Mais um Inverno à porta e nada
Merkel já está a pagar o preço político pela sensibilidade demonstrada em relação aos refugiados.
Calais é uma gota no oceano de refugiados chegados à Europa nos últimos anos. E é por ser um microcosmos tão minúsculo que a paralisia europeia perante esta tragédia se torna tão evidente.
Fez agora um ano que o mundo se indignou com a fotografia do bebé sírio cujo corpo foi encontrado morto numa praia turca. A sua história é igual à de milhares. Ainda na Síria, a família fugiu da guerra durante meses, mudando repetidamente de cidade. Desesperados, foram para a Turquia. Não conseguindo passar para a Europa rica, regressaram à Síria. Com a guerra cada vez mais violenta, voltaram a fugir para a Turquia. Uma irmã enviou cinco mil dólares do Canadá. Com esse dinheiro, pagaram a um gangue de traficantes e embarcaram, noite cerrada, num pequeno barco de borracha que transportava o dobro dos passageiros previstos. Os traficantes deram-lhes coletes salva-vidas que, minutos depois, quando o barco se virou, revelaram-se inúteis. Ou eram falsos ou estavam estragados. Morreram quase todos os passageiros, incluindo o bebé da famosa fotografia, o irmão e a mãe. Nessa mesma noite, a metros de distância, naufragou outro barco também cheio de refugiados em fuga.

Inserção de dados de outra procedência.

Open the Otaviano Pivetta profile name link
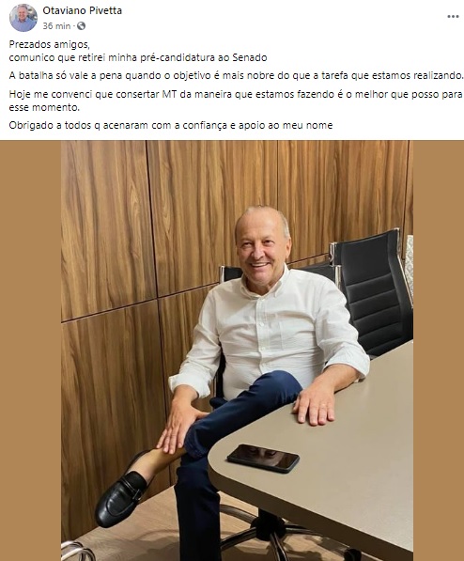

Desde essa noite de 2 de Setembro, morreram pelo menos 4176 pessoas afogadas no Mediterrâneo. Segundo as Nações Unidas, isso significa que morreram no “nosso mar” uma média de 11 homens, mulheres e crianças por dia nos últimos 12 meses.
Mas nada de substancial aconteceu e nada indica que vá acontecer em breve a não ser o aparecimento de mais um Inverno. Enquanto a população de Calais vai para a rua exigir a fixação de uma data definitiva para o desmantelamento do campo de refugiados que é hoje conhecido como “A Selva”, Angela Merkel reconhece que a derrota do seu partido no pequeno estado-federado de Mecklemburgo-Pomerânia Ocidental, na antiga Alemanha de Leste, foi o preço que o seu partido pagou pela sua decisão de abrir as portas da Alemanha a milhares de refugiados parados numa estação de caminhos-de-ferro em Budapeste.

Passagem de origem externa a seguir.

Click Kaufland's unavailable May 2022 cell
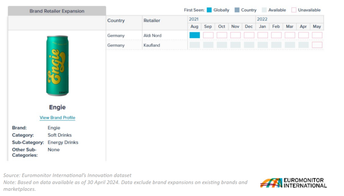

A CDU de Merkel ficou atrás da Alternativa para a Alemanha, um partido que nasceu há três anos para criticar os empréstimos aos países do euro em dificuldades, se transformou em partido anti-refugiados e tem agora entre 11% a 14% de intenções de voto a nível nacional.
A inacção europeia está não só a fazer arrastar o sofrimento de milhares de pessoas que fogem à guerra, como está a ajudar os populistas e os xenófobos a conquistar cada vez mais terreno político na Europa da democracia. Como na Pomerânia Ocidental ou em Calais, onde a Frente Nacional teve uma votação expressiva.
Impedir o acesso ao Eurotúnel do canal da Mancha vai obrigar o governo francês a reagir. Os sindicatos acenam com a ameaça de manter o bloqueio “por tempo indeterminado”. Mas como o muro de Donald Trump à volta do México não impedirá os mexicanos de entrarem nos EUA, nenhum protesto de Calais fará parar o fluxo de refugiados.